Reproduce each of the following entries word for word, with nothing left out or changed.

[Saved data entries]
'''

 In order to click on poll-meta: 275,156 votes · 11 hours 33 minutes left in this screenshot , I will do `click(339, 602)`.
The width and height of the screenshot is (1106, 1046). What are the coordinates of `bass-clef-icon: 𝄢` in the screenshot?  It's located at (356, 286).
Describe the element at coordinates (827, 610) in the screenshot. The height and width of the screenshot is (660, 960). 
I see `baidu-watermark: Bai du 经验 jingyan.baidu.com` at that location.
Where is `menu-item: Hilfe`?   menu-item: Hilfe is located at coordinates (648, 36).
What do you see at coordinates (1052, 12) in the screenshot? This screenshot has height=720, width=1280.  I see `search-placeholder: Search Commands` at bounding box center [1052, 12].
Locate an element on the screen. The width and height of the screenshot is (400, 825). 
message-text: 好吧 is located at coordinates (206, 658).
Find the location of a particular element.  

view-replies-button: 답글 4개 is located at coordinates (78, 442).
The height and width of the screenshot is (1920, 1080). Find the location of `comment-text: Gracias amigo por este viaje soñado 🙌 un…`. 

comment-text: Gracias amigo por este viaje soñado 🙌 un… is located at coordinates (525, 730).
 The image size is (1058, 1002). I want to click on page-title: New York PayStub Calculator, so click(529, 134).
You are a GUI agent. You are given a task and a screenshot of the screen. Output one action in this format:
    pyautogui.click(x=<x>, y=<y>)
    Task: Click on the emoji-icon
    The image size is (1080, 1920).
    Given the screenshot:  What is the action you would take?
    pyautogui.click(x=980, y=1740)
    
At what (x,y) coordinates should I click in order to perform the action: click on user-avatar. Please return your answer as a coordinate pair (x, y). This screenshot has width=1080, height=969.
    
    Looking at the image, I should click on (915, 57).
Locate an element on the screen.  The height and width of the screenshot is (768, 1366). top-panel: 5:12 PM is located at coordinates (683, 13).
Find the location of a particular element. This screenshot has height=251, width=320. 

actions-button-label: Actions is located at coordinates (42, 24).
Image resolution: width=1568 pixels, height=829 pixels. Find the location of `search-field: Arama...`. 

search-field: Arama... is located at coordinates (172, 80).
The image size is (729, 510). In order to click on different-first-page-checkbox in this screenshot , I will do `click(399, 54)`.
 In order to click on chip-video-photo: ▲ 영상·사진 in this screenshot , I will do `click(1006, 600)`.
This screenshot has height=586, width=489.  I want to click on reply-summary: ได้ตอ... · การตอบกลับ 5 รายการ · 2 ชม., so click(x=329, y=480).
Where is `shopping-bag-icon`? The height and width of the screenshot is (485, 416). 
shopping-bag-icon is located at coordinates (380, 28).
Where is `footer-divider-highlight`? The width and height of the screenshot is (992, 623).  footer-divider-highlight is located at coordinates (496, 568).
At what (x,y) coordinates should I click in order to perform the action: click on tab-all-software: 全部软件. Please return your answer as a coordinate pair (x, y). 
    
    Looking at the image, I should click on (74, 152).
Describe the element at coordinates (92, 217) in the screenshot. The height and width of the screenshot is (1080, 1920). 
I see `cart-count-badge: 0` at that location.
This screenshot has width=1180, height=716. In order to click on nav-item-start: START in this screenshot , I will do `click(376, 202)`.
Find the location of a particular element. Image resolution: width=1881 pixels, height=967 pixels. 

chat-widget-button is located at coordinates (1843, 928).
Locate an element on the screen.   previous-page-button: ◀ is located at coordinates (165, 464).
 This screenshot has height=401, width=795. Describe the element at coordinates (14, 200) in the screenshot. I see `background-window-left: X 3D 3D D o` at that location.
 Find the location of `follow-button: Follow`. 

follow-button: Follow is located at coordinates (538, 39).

'''

» Response:
 In order to click on poll-meta: 275,156 votes · 11 hours 33 minutes left in this screenshot , I will do `click(339, 602)`.
The width and height of the screenshot is (1106, 1046). What are the coordinates of `bass-clef-icon: 𝄢` in the screenshot?  It's located at (356, 286).
Describe the element at coordinates (827, 610) in the screenshot. The height and width of the screenshot is (660, 960). 
I see `baidu-watermark: Bai du 经验 jingyan.baidu.com` at that location.
Where is `menu-item: Hilfe`?   menu-item: Hilfe is located at coordinates (648, 36).
What do you see at coordinates (1052, 12) in the screenshot? This screenshot has height=720, width=1280.  I see `search-placeholder: Search Commands` at bounding box center [1052, 12].
Locate an element on the screen. The width and height of the screenshot is (400, 825). 
message-text: 好吧 is located at coordinates (206, 658).
Find the location of a particular element.  

view-replies-button: 답글 4개 is located at coordinates (78, 442).
The height and width of the screenshot is (1920, 1080). Find the location of `comment-text: Gracias amigo por este viaje soñado 🙌 un…`. 

comment-text: Gracias amigo por este viaje soñado 🙌 un… is located at coordinates (525, 730).
 The image size is (1058, 1002). I want to click on page-title: New York PayStub Calculator, so click(529, 134).
You are a GUI agent. You are given a task and a screenshot of the screen. Output one action in this format:
    pyautogui.click(x=<x>, y=<y>)
    Task: Click on the emoji-icon
    The image size is (1080, 1920).
    Given the screenshot:  What is the action you would take?
    pyautogui.click(x=980, y=1740)
    
At what (x,y) coordinates should I click in order to perform the action: click on user-avatar. Please return your answer as a coordinate pair (x, y). This screenshot has width=1080, height=969.
    
    Looking at the image, I should click on (915, 57).
Locate an element on the screen.  The height and width of the screenshot is (768, 1366). top-panel: 5:12 PM is located at coordinates (683, 13).
Find the location of a particular element. This screenshot has height=251, width=320. 

actions-button-label: Actions is located at coordinates (42, 24).
Image resolution: width=1568 pixels, height=829 pixels. Find the location of `search-field: Arama...`. 

search-field: Arama... is located at coordinates (172, 80).
The image size is (729, 510). In order to click on different-first-page-checkbox in this screenshot , I will do `click(399, 54)`.
 In order to click on chip-video-photo: ▲ 영상·사진 in this screenshot , I will do `click(1006, 600)`.
This screenshot has height=586, width=489.  I want to click on reply-summary: ได้ตอ... · การตอบกลับ 5 รายการ · 2 ชม., so click(x=329, y=480).
Where is `shopping-bag-icon`? The height and width of the screenshot is (485, 416). 
shopping-bag-icon is located at coordinates (380, 28).
Where is `footer-divider-highlight`? The width and height of the screenshot is (992, 623).  footer-divider-highlight is located at coordinates (496, 568).
At what (x,y) coordinates should I click in order to perform the action: click on tab-all-software: 全部软件. Please return your answer as a coordinate pair (x, y). 
    
    Looking at the image, I should click on (74, 152).
Describe the element at coordinates (92, 217) in the screenshot. The height and width of the screenshot is (1080, 1920). 
I see `cart-count-badge: 0` at that location.
This screenshot has width=1180, height=716. In order to click on nav-item-start: START in this screenshot , I will do `click(376, 202)`.
Find the location of a particular element. Image resolution: width=1881 pixels, height=967 pixels. 

chat-widget-button is located at coordinates (1843, 928).
Locate an element on the screen.   previous-page-button: ◀ is located at coordinates (165, 464).
 This screenshot has height=401, width=795. Describe the element at coordinates (14, 200) in the screenshot. I see `background-window-left: X 3D 3D D o` at that location.
 Find the location of `follow-button: Follow`. 

follow-button: Follow is located at coordinates (538, 39).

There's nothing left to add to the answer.